As Dr. Xu explained, “Our pipeline drugs target both China and western market, therefore in order to achieve approval from respective authorities, studies need to be performed to the highest quality that can be desired. To this end, both FDA and NMPA [China’s National Medical Products Administration] were largely satisfied with the reports they generated.”
PegBio had successfully filed the study reports with their IND request, so how would they update their submission to include all of those SEND datasets now required by the FDA?
Solution: Leverage a global SEND team to generate 8 datasets in 5 business days
On August 9, after an initial dialog between Penny Wang, Sr. Business Development Director and Peg Bio, Penny contacted the SEND team to apprise them of the urgent need for multiple, expedited SEND datasets.
The SEND team understood the significant negative impact Peg Bio would experience if their IND submission was rejected by FDA and immediately went to work.
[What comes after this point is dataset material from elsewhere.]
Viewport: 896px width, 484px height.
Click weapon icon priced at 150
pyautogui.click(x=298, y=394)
Communication across a multi-site and multi-disciplinary team ensured retrieval of archived data, provision of contributor data in SEND format, and ultimately, generation of fully-integrated, submission-ready SEND datasets.
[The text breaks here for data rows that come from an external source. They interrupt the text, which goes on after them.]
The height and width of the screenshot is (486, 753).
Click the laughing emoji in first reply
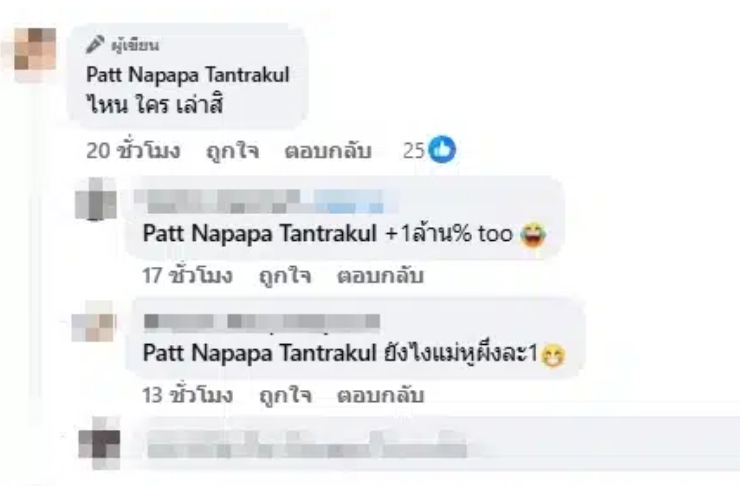(x=533, y=235)
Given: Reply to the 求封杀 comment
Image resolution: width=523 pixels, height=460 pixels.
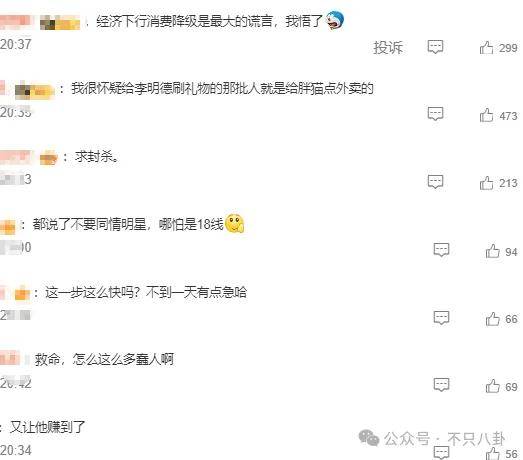Looking at the screenshot, I should (435, 182).
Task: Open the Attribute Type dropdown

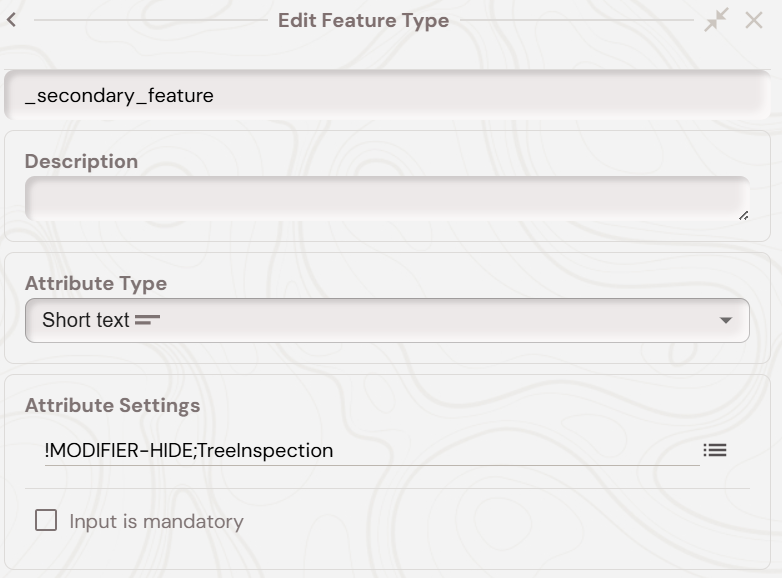Action: pos(387,321)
Penny coordinated the effort to gain the required commitment from multiple stakeholders and kept Peg Bio informed along the way. In the end, 8 SEND datasets had been delivered to the client within 5 business days. According to SEND Supervisor, Jason Pitzer, “This was truly a remarkable team effort…by a truly remarkable team!”
Every member of the team, and numerous others re-prioritized their responsibilities for the week and worked overtime as needed to demonstrate “our focus on providing our guests with a concierge experience—anticipating needs and exceeding expectations!” as stated by AsiaPac VP of Sales, Andrew Fleming.
After receiving all of the SEND datasets, Peg Bio Senior Director, Dr. Gao Sun noted, “Please allow me to use this opportunity to express my sincere gratitude to you [. . .] for the great service, team spirit and the client-centered attitude that have been shown this week to help us meet our FDA IND submission deadline. We understand that preparing 8 SEND datasets within one week is challenging or even impossible for many other CROs. I am really grateful that they are our service provider and we are extremely glad that we chose them for the service.”
Speed is incredibly vital in our industry. In the words of CEO Paul Kirchgraber, “Patients can’t wait. Neither can we.” Thanks to our SEND expertise, we can proudly say that they don’t have to.